* _TASK BRIEF_: Below are the records. Retype exactly the lines between the lines holding "[Close dialog] (342, 1201)" and "The Fabricator’s Guide", inclusive.

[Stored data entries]

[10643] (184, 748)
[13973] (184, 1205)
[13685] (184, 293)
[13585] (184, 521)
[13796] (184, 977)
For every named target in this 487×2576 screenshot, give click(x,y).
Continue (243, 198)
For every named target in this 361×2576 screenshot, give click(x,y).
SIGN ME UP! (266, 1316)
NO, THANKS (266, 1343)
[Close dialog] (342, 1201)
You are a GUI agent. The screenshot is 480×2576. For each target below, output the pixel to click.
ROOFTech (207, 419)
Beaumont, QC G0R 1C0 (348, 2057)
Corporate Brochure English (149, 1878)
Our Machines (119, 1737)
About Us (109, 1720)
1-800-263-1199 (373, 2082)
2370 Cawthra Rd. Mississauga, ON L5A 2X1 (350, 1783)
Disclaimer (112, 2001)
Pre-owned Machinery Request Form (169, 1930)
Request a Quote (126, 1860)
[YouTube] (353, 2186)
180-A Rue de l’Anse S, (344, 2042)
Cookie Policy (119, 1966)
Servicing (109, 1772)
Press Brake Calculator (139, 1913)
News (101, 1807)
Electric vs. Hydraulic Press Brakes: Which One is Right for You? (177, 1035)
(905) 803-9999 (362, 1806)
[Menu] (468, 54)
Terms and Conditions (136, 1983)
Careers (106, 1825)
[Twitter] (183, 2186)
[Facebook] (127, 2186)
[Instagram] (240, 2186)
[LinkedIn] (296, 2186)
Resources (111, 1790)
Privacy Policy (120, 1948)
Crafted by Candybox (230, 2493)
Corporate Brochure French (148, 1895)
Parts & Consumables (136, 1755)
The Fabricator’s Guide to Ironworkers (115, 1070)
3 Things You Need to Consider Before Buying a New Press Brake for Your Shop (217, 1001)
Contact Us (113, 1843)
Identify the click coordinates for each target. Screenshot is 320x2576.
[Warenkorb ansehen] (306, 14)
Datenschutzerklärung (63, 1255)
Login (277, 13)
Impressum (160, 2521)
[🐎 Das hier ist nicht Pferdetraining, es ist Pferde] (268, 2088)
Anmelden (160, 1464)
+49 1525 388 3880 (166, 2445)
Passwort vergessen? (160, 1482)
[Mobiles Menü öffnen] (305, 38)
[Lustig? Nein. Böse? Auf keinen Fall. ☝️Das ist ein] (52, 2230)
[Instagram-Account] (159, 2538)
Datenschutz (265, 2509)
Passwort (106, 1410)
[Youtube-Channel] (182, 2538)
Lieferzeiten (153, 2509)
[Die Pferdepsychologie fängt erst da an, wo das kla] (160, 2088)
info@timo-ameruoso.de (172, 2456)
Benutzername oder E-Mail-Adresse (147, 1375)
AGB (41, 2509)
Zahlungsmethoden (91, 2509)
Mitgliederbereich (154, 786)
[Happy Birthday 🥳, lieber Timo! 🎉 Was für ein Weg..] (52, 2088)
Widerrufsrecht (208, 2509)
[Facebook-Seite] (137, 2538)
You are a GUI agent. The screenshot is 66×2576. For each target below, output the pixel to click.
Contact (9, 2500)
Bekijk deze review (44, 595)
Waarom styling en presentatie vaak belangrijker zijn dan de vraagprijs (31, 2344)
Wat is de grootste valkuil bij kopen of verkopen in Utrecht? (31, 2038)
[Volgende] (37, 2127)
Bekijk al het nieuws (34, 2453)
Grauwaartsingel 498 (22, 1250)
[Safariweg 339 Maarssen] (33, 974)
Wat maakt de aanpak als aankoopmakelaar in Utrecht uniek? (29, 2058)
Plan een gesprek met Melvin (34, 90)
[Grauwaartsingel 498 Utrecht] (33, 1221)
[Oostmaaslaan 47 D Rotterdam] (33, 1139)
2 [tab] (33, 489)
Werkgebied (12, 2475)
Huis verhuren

* _EXPECTED ANSWER_:
[Close dialog] (342, 1201)
You are a GUI agent. The screenshot is 480×2576. For each target below, output the pixel to click.
ROOFTech (207, 419)
Beaumont, QC G0R 1C0 (348, 2057)
Corporate Brochure English (149, 1878)
Our Machines (119, 1737)
About Us (109, 1720)
1-800-263-1199 (373, 2082)
2370 Cawthra Rd. Mississauga, ON L5A 2X1 (350, 1783)
Disclaimer (112, 2001)
Pre-owned Machinery Request Form (169, 1930)
Request a Quote (126, 1860)
[YouTube] (353, 2186)
180-A Rue de l’Anse S, (344, 2042)
Cookie Policy (119, 1966)
Servicing (109, 1772)
Press Brake Calculator (139, 1913)
News (101, 1807)
Electric vs. Hydraulic Press Brakes: Which One is Right for You? (177, 1035)
(905) 803-9999 (362, 1806)
[Menu] (468, 54)
Terms and Conditions (136, 1983)
Careers (106, 1825)
[Twitter] (183, 2186)
[Facebook] (127, 2186)
[Instagram] (240, 2186)
[LinkedIn] (296, 2186)
Resources (111, 1790)
Privacy Policy (120, 1948)
Crafted by Candybox (230, 2493)
Corporate Brochure French (148, 1895)
Parts & Consumables (136, 1755)
The Fabricator’s Guide to Ironworkers (115, 1070)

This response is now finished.